Testing and validation support

The ability of a digital twin to support the testing and validation of the process control system is a key area of value for pharmaceutical manufacturers.

Consequently, a simulation software option has been developed to provide automated and documented testing to support control system validation, significantly reducing the time required for installation qualification and operational qualification activities.

This enables users to create test scripts that execute commands in both the simulation software and any offline control system that has an open platform communication (OPC) server.

The test scripts are easy to build, supporting an automated approach to control system testing and documentation development.

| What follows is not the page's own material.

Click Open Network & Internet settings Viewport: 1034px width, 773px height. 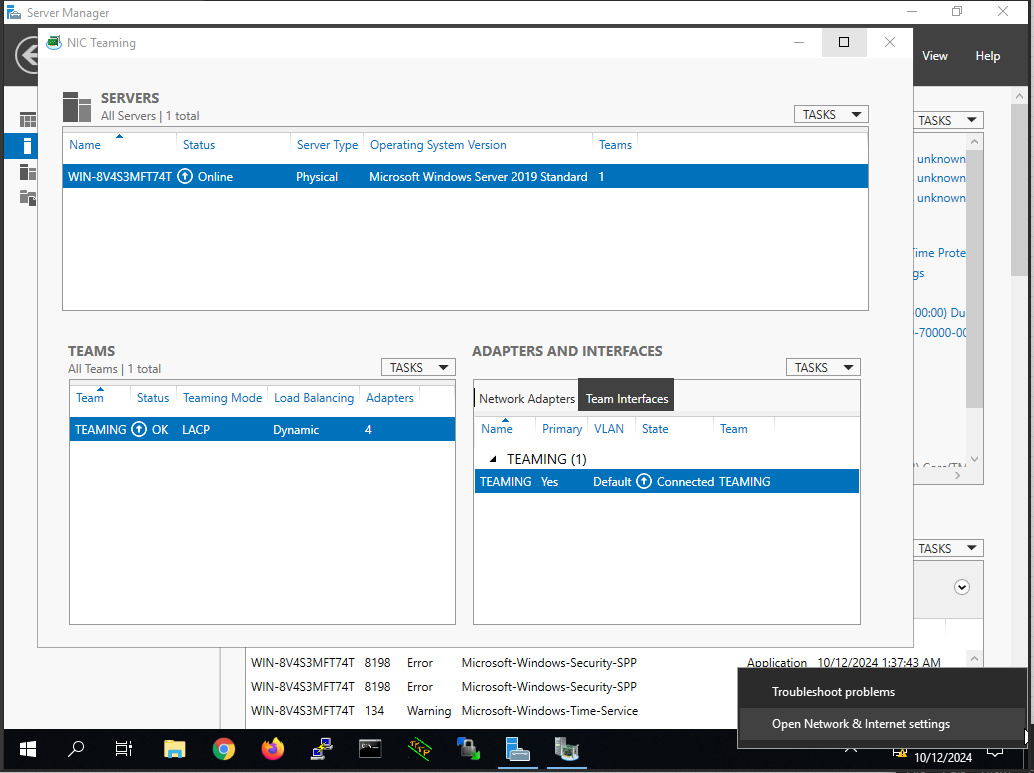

They can be repeated after any control system configuration change as an effective means of identifying and eliminating regression errors.

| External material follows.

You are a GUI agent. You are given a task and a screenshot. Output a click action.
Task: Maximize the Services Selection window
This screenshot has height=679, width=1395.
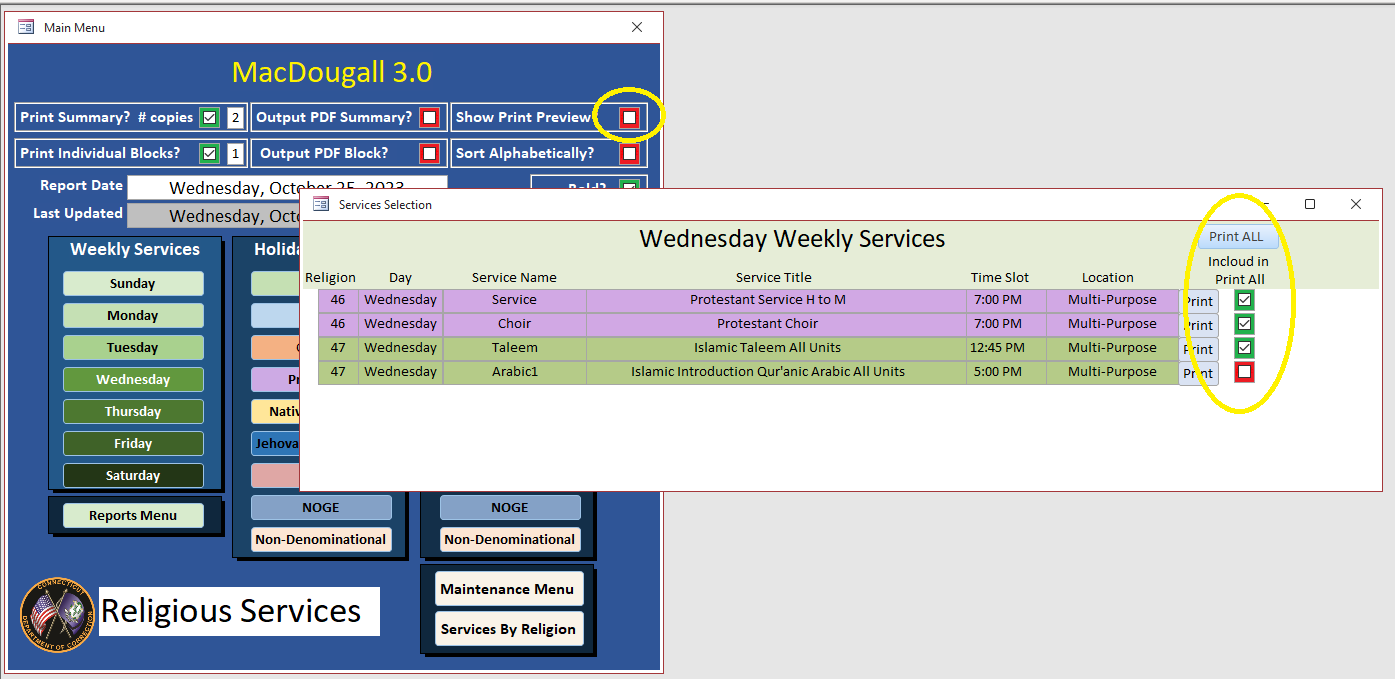pyautogui.click(x=1310, y=204)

After tests have been executed, log reports can be automatically saved, thereby providing a permanent record of the system test.

Virtual and augmented reality

As digital twin technology evolves, the incorporation of both virtual and augmented reality has an important role to play in adding even greater business value.

Virtual reality (VR), in particular, has the ability to vastly simplify training and maintenance activities when dealing with complex pharmaceutical processes. A good example would be a cleanroom environment.

Imagine being able to recreate every step associated with manufacturing a batch of product, including those that require outside operator input, without having to undertake the tasks associated with physically entering a clean environment.

In fact, such VR environments already exist and are made much more powerful by being integrated with the process simulation model.

This provides a highly realistic and immersive experience that replicates the dynamics and behaviour of the process and enables operators to not only see the VR environment but also interact with it and note the effects of any changes they make.

Best practice

To maximise the value of a digital twin to manufacturers, there are some best practice requirements that should be adhered to when implementing the technology. These include

• dynamic process models must be first principles, following fluid dynamic, kinetic and thermodynamic laws, but must also be dynamic and real-time; the latter must support good process dynamics (even fast ones) without changes to process control system loop tuning
• applying the same digital twin solution to both capital expenditure and operational expenditure provides a cost-effective and consistent approach that maximises the return on investment during model development
• the digital twin solution must allow incremental model development, enhancement and tuning to support the evolving requirements of the lifecycle: the ability to start with preliminary data and then tune it with detailed engineering or actual data is essential; the simulation must support a wide range of process model complexity, from simple IO models to complex unit operations
• the control system simulator used with the dynamic simulator must run the exact application software without deletions or modifications from the plant system; to provide a solution that can cost-effectively be kept current with the plant system and to ensure that operator training accurately reflects real-world experiences, it is essential that the control system simulator duplicates the identical control system configuration with no additions or deletions
• all process automation system IO should be simulated, even if their signals come from simplified models; this allows operator training or operational studies to extend beyond the boundaries of the rigorous process models.

Conclusion

By providing insight that improves performance and helps to predict the future of assets, digital twin technology has the potential to transform pharmaceutical production.

By implementing this technology, manufacturers can support design and testing activities while reducing risk and enabling their products to get to market quicker.